Murray Blaire is getting on in years. At 81, he’s set in his ways but still present enough to know the importance of family. In an attempt to convince his youngest adult daughter that the man she is seeing is far too old for her and a real jerk, he invites his three children up for a long weekend.

Ruth as the eldest, figures it’s a good time to discuss the possibility of long-term care before her father actually needs it but Lizzie and George and most of all, Murray, just aren’t ready to talk about it. Plus, Lizzie quickly figures out the real reason for the visit and although she realizes she made many mistakes in her life, she’s not quite ready to address them. Certainly not in front of her judgmental older sister.

This is family drama at its best. Go Ask Fannie is a touching story about what it takes to have a successful marriage and raise a family while still maintaining a sense of self. Lillian and Murray lived a wonderful life but her death and the death of their son Daniel place a cloud over this family that cannot be ignored. Murray’s grief and the weight of loss his kids carry is palpable. It’s a story about missed opportunities and second chances. It’s sweet and well-told and comes together beautifully at the end.

Elisabeth Hyde is a new-to-me author but I really enjoyed her writing. Go Ask Fannie is a book many will enjoy this summer.

Source: Review copy provided by the publisher.
Disclosure: This post contains Indiebound affiliate links.

15 thoughts on “Review: Go Ask Fannie”

  1. I love your review and I truly loved this book…it even broke my heart just a bit because it brought back memories of my dad…

  2. This one does sound like a book I’d like in the right mood. Maybe later this summer. I’m afraid that I was a bossy older sister though. Ha!

  3. This is one I will most likely skip. I am too sensitive about family dramas these days, especially with older children having to deal with/adjust to elderly parents.

    1. This one is more heartwarming than sad but I see your point. I have moments where the topic of elder care hits me hard as both my parents died horrible deaths because of lack of resources and the like.
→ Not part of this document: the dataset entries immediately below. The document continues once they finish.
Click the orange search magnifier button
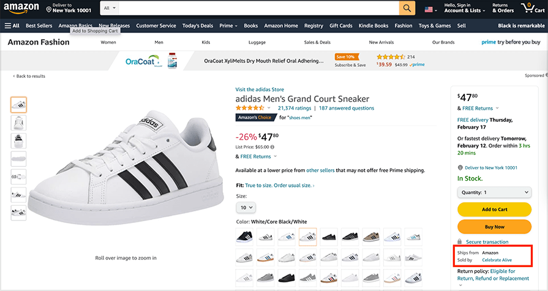The height and width of the screenshot is (291, 548). (x=407, y=8)
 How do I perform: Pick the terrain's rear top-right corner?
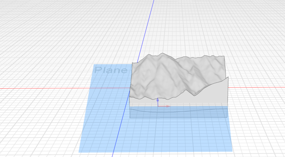(224, 57)
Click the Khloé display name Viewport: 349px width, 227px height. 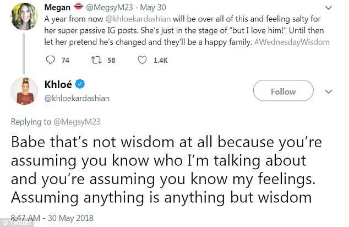[x=57, y=84]
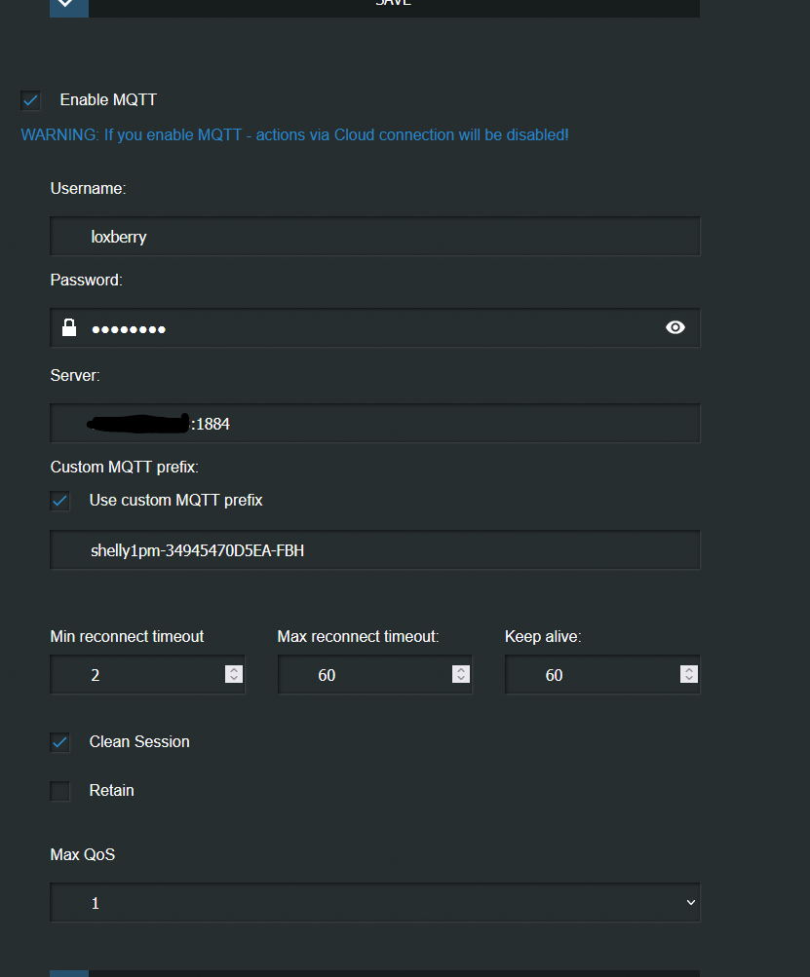Viewport: 810px width, 977px height.
Task: Click the Min reconnect timeout spinner arrows
Action: click(234, 674)
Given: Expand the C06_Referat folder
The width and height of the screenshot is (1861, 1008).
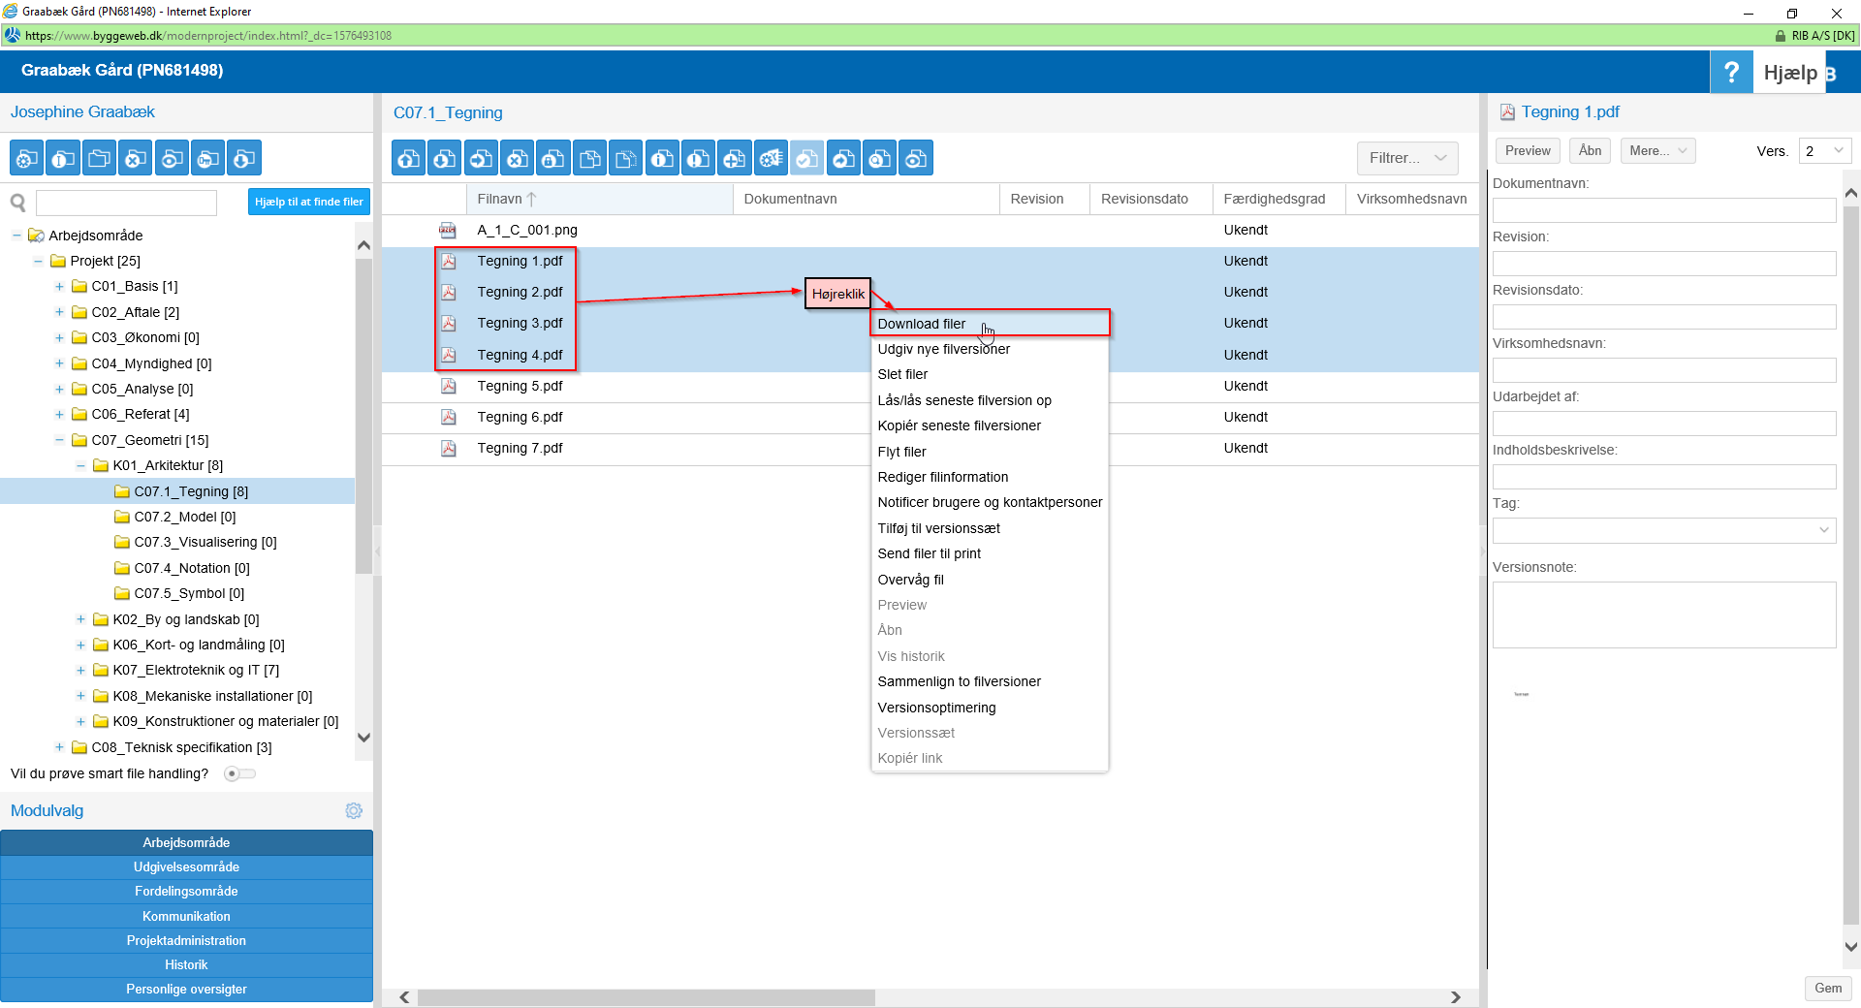Looking at the screenshot, I should pos(59,415).
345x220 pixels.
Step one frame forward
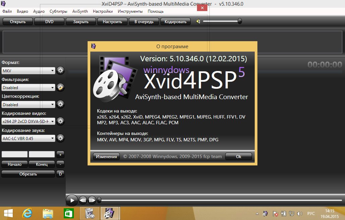pyautogui.click(x=92, y=200)
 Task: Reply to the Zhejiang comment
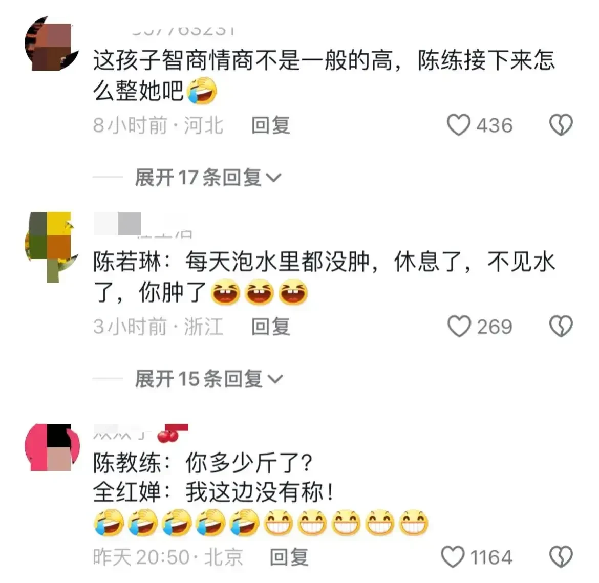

    1. I agree and people process death in such different ways too. The news of Kate Spade’s suicide is especially tragic. When you mentioned suicide I immediately thought of her situation. Leaving a note for her 13 year old daughter too, so so tragic but she was in such a dark place she probably thought she was doing everyone a favor not realizing her daughter will probably never fully understand the why.

  4. It sounds like a good one — heartwarming I need. My parents are getting to this stage. hmm I will look for it.

    1. It’s a little heavy depending on where you are in life. If you have aging parents who are forced to consider these things then yes. Wow! You commented on every post! Must have taken you forever. I do love hearing from you.